[START OF The records]
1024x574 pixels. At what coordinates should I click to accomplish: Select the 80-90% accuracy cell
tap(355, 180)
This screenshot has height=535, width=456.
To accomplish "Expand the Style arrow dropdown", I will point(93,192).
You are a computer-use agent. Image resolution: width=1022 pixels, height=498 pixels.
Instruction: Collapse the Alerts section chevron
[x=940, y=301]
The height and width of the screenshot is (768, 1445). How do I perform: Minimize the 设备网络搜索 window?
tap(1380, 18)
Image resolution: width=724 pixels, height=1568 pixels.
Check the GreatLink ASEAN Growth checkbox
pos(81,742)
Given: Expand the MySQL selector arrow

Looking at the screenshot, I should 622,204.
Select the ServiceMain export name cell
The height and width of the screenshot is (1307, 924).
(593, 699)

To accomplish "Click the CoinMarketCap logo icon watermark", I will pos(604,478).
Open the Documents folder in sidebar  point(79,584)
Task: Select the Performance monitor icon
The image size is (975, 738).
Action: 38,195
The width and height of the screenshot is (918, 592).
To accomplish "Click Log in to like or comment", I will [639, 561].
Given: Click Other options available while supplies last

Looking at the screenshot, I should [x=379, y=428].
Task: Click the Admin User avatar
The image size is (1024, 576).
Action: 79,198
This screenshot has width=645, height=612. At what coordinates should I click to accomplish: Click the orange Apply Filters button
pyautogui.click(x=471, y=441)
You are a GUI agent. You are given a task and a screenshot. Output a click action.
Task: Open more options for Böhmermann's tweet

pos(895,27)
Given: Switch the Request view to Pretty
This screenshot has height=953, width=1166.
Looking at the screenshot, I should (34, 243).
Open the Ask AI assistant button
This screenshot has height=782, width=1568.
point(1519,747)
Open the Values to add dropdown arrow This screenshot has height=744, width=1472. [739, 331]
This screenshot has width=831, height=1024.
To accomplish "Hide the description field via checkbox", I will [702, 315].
[END OF The records]
What the task asks. Please render all of the lines above as a JSON list of strings, one string per line, leaving out the blank lines.

Full answer.
[
  "1024x574 pixels. At what coordinates should I click to accomplish: Select the 80-90% accuracy cell",
  "tap(355, 180)",
  "This screenshot has height=535, width=456.",
  "To accomplish \"Expand the Style arrow dropdown\", I will point(93,192).",
  "You are a computer-use agent. Image resolution: width=1022 pixels, height=498 pixels.",
  "Instruction: Collapse the Alerts section chevron",
  "[x=940, y=301]",
  "The height and width of the screenshot is (768, 1445). How do I perform: Minimize the 设备网络搜索 window?",
  "tap(1380, 18)",
  "Image resolution: width=724 pixels, height=1568 pixels.",
  "Check the GreatLink ASEAN Growth checkbox",
  "pos(81,742)",
  "Given: Expand the MySQL selector arrow",
  "Looking at the screenshot, I should 622,204.",
  "Select the ServiceMain export name cell",
  "The height and width of the screenshot is (1307, 924).",
  "(593, 699)",
  "To accomplish \"Click the CoinMarketCap logo icon watermark\", I will pos(604,478).",
  "Open the Documents folder in sidebar  point(79,584)",
  "Task: Select the Performance monitor icon",
  "The image size is (975, 738).",
  "Action: 38,195",
  "The width and height of the screenshot is (918, 592).",
  "To accomplish \"Click Log in to like or comment\", I will [639, 561].",
  "Given: Click Other options available while supplies last",
  "Looking at the screenshot, I should [x=379, y=428].",
  "Task: Click the Admin User avatar",
  "The image size is (1024, 576).",
  "Action: 79,198",
  "This screenshot has width=645, height=612. At what coordinates should I click to accomplish: Click the orange Apply Filters button",
  "pyautogui.click(x=471, y=441)",
  "You are a GUI agent. You are given a task and a screenshot. Output a click action.",
  "Task: Open more options for Böhmermann's tweet",
  "pos(895,27)",
  "Given: Switch the Request view to Pretty",
  "This screenshot has height=953, width=1166.",
  "Looking at the screenshot, I should (34, 243).",
  "Open the Ask AI assistant button",
  "This screenshot has height=782, width=1568.",
  "point(1519,747)",
  "Open the Values to add dropdown arrow This screenshot has height=744, width=1472. [739, 331]",
  "This screenshot has width=831, height=1024.",
  "To accomplish \"Hide the description field via checkbox\", I will [702, 315]."
]